• _PROBLEM STATEMENT_
Print this span of the material below exactly: the line with "At what coordinates", the line with "Click the New", and every line between them, but nothing else.

• _EXERCISE MATERIAL_

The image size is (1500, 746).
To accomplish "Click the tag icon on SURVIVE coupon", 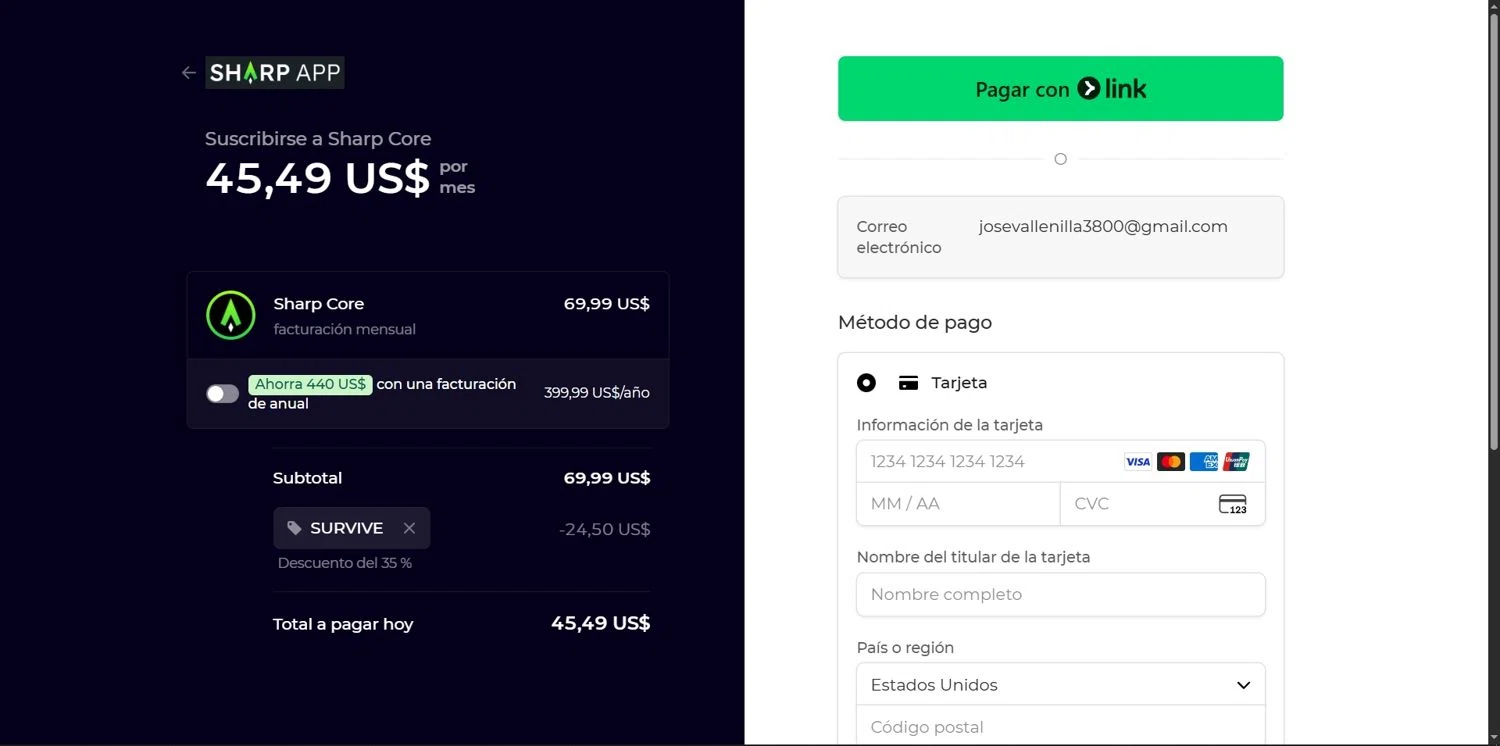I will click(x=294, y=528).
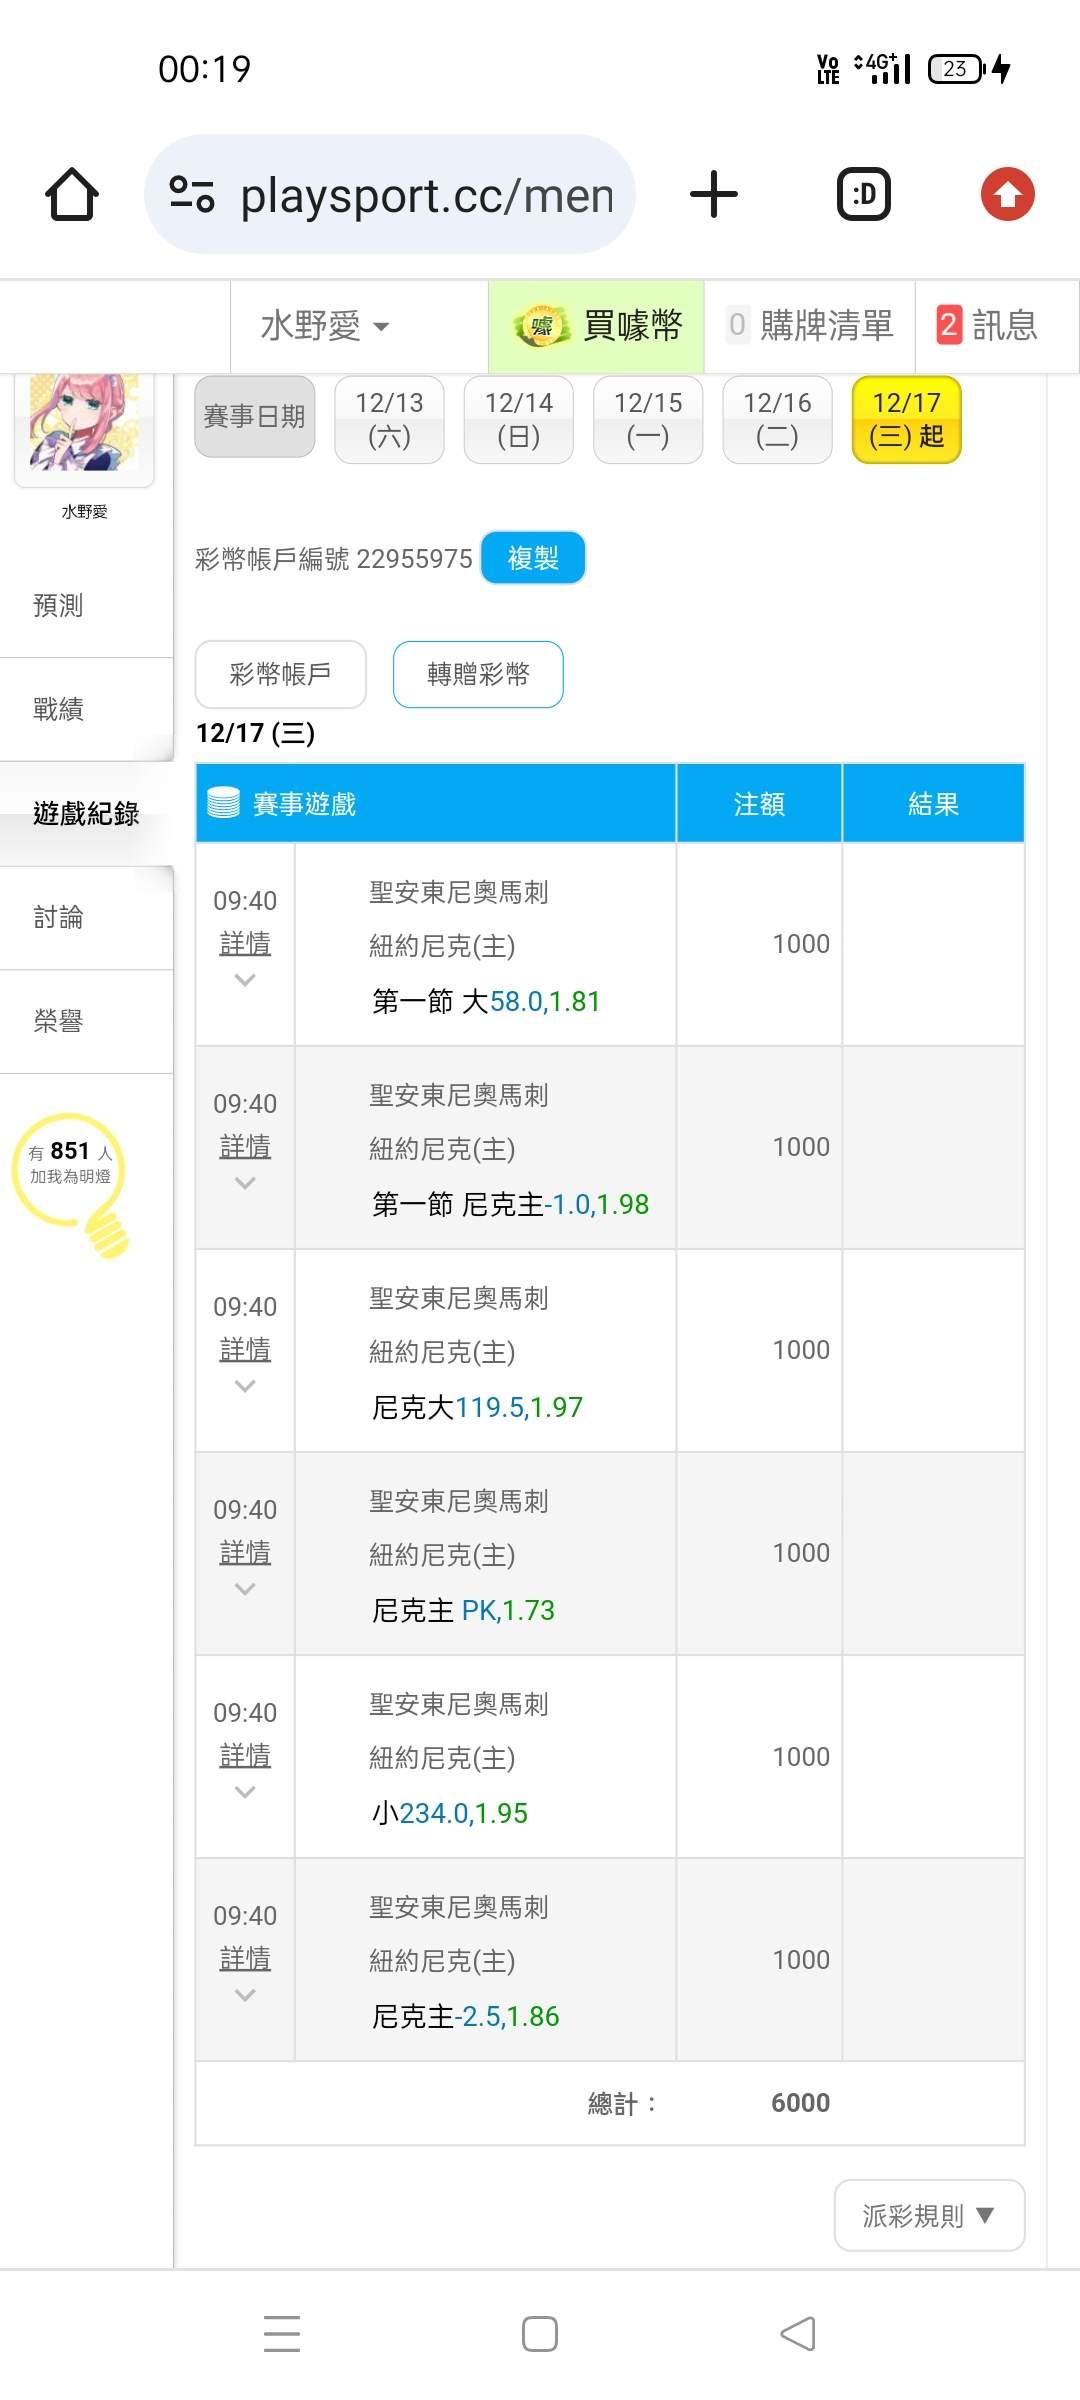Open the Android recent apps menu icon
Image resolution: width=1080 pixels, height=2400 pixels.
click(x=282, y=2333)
* * *
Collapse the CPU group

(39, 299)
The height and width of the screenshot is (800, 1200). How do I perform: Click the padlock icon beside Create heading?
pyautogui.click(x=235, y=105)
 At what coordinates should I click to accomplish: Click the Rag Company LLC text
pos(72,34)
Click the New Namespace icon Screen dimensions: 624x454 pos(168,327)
==
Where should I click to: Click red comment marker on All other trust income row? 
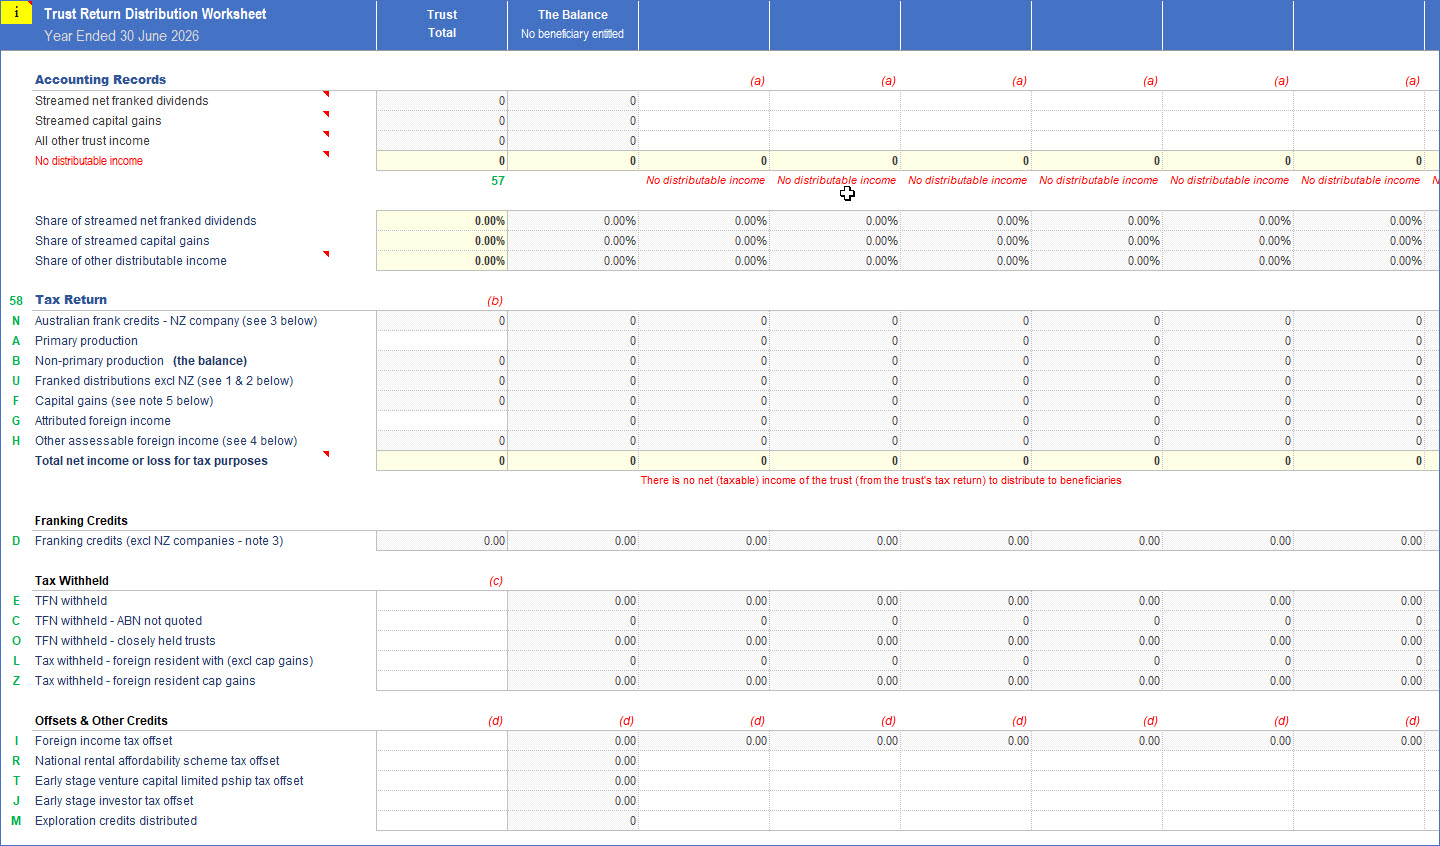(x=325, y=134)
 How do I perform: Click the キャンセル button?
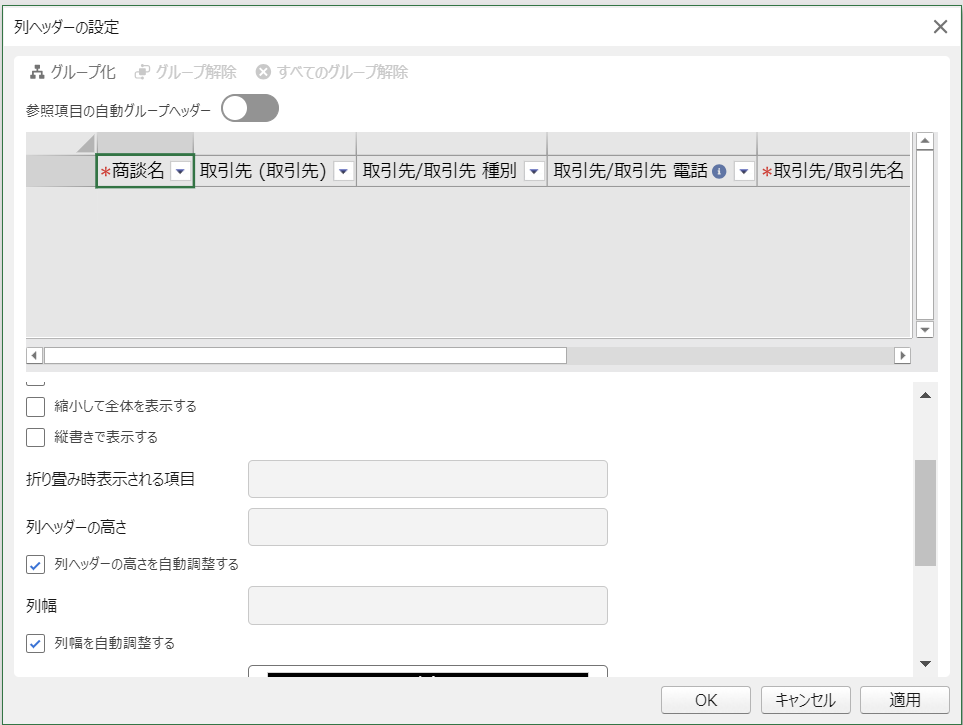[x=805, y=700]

• _TASK ANSWER_
 At what coordinates should I click to accomplish: Click the Rag Company LLC text
pos(72,34)
Click the New Namespace icon Screen dimensions: 624x454 pos(168,327)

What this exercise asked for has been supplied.